## Assignment: week 4

##### Task

With the pretrained GloVe embeddings, find the word vectors for the three words "man", "woman", and "king". With these, calculate the vector obtained from the expression

vec("woman") - vec("man) + vec("king")

and find the nearest vector(s) to it, using the cosine similarity as the distance measure.

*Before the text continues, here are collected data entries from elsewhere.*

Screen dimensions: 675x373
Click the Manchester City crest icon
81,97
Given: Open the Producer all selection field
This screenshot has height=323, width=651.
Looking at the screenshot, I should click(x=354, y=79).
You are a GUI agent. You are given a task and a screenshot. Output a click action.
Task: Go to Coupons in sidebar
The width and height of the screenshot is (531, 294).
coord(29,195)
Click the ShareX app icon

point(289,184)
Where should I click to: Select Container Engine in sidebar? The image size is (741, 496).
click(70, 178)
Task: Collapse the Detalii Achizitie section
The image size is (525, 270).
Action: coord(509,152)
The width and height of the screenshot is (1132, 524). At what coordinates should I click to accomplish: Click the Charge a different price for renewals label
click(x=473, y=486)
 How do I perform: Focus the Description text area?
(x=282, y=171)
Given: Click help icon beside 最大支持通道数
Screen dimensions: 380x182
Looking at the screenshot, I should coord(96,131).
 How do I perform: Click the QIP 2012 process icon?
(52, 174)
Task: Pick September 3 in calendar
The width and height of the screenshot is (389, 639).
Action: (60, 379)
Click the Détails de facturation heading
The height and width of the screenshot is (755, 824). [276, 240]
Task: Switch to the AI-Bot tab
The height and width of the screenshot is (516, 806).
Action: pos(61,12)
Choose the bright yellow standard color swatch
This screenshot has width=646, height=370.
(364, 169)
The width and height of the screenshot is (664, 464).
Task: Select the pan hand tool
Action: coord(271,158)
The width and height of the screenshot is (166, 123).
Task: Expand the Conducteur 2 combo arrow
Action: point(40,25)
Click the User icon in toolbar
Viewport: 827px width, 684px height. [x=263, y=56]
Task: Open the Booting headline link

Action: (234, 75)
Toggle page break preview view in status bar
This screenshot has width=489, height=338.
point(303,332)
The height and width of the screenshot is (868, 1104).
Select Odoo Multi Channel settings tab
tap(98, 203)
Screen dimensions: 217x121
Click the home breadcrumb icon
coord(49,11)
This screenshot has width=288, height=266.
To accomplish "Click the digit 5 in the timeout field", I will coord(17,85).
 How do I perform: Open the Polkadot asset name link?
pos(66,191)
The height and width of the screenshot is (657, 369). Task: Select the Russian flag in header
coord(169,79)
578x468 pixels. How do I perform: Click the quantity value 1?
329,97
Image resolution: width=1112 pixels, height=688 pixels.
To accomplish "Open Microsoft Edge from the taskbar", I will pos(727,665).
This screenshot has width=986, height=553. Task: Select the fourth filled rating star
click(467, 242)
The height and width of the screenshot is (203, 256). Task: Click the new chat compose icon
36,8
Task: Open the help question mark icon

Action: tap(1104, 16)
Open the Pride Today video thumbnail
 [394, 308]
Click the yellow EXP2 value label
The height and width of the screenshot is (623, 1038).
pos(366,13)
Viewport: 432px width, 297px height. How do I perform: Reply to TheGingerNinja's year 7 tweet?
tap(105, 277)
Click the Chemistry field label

You can use the code in weekly material as the starting point.

Can you explain your result?

#### Download dataset

In [1]:
import kagglehub
import os

# Download latest version
path = kagglehub.dataset_download("anmolkumar/glove-embeddings")

print("Path to dataset files:", path)

glove_file = os.path.join(path, 'glove.6B.100d.txt')

  from .autonotebook import tqdm as notebook_tqdm


Path to dataset files: C:\Users\M_Hin\.cache\kagglehub\datasets\anmolkumar\glove-embeddings\versions\1


In [2]:
import numpy as np

embeddings = {}

with open(glove_file, 'r', encoding='utf-8') as f:
    for line in f:
        values = line.split()
        word = values[0]
        vector = np.array(values[1:], dtype='float32')
        embeddings[word] = vector
        
print(f'Loaded {len(embeddings)} word vectors')

Loaded 400000 word vectors


In [12]:
from sklearn.metrics.pairwise import cosine_similarity

# Get the vectors for the words
man_vector = embeddings.get('man')
woman_vector = embeddings.get('woman')
king_vector = embeddings.get('king')

if man_vector is None or woman_vector is None or king_vector is None:
    print("Warning: One or more words not found in the embeddings")
else:
    # Calculate the vector: woman - man + king
    result_vector = woman_vector - man_vector + king_vector
    
    # Find the nearest word(s) using cosine similarity
    similarities = {}
    for word, vector in embeddings.items():
        # Calculate cosine similarity between result_vector and each word's vector
        # We reshape to get the right dimensions for cosine_similarity
        sim = cosine_similarity(result_vector.reshape(1, -1), vector.reshape(1, -1))[0][0]
        similarities[word] = sim
    
    # Sort by similarity
    sorted_words = sorted(similarities.items(), key=lambda x: x[1], reverse=True)
    
    print("Top 10 words closest to (woman - man + king):")
    for word, sim in sorted_words[1:10+1]:
        print(f"{word}: {sim:.4f}")

Top 10 words closest to (woman - man + king):
queen: 0.7834
monarch: 0.6934
throne: 0.6833
daughter: 0.6809
prince: 0.6713
princess: 0.6644
mother: 0.6579
elizabeth: 0.6563
father: 0.6392
wife: 0.6352


In [None]:

def find_similar_words(target_word, top_n=10):
    
    target_vector = embeddings[target_word]
    
    if target_word is None: 
        return f'Word "{target_word}" not in vocabulary'
    
    similarities = {}
    for word, vector in embeddings.items():
        sim = cosine_similarity(target_vector.reshape(1, -1), vector.reshape(1, -1))
        similarities[word] = sim
    
    sorted_words = sorted(similarities.items(), key=lambda x: x[1], reverse=True)

    return sorted_words[top_n+1]
    
similar_words = find_similar_words("code")
print(f"Words similar to {similar_words}")
for word, sim in similar_words:
    print(f'{word}: {sim:.4f}')

In [16]:
print(similar_words)

NameError: name 'similar_words' is not defined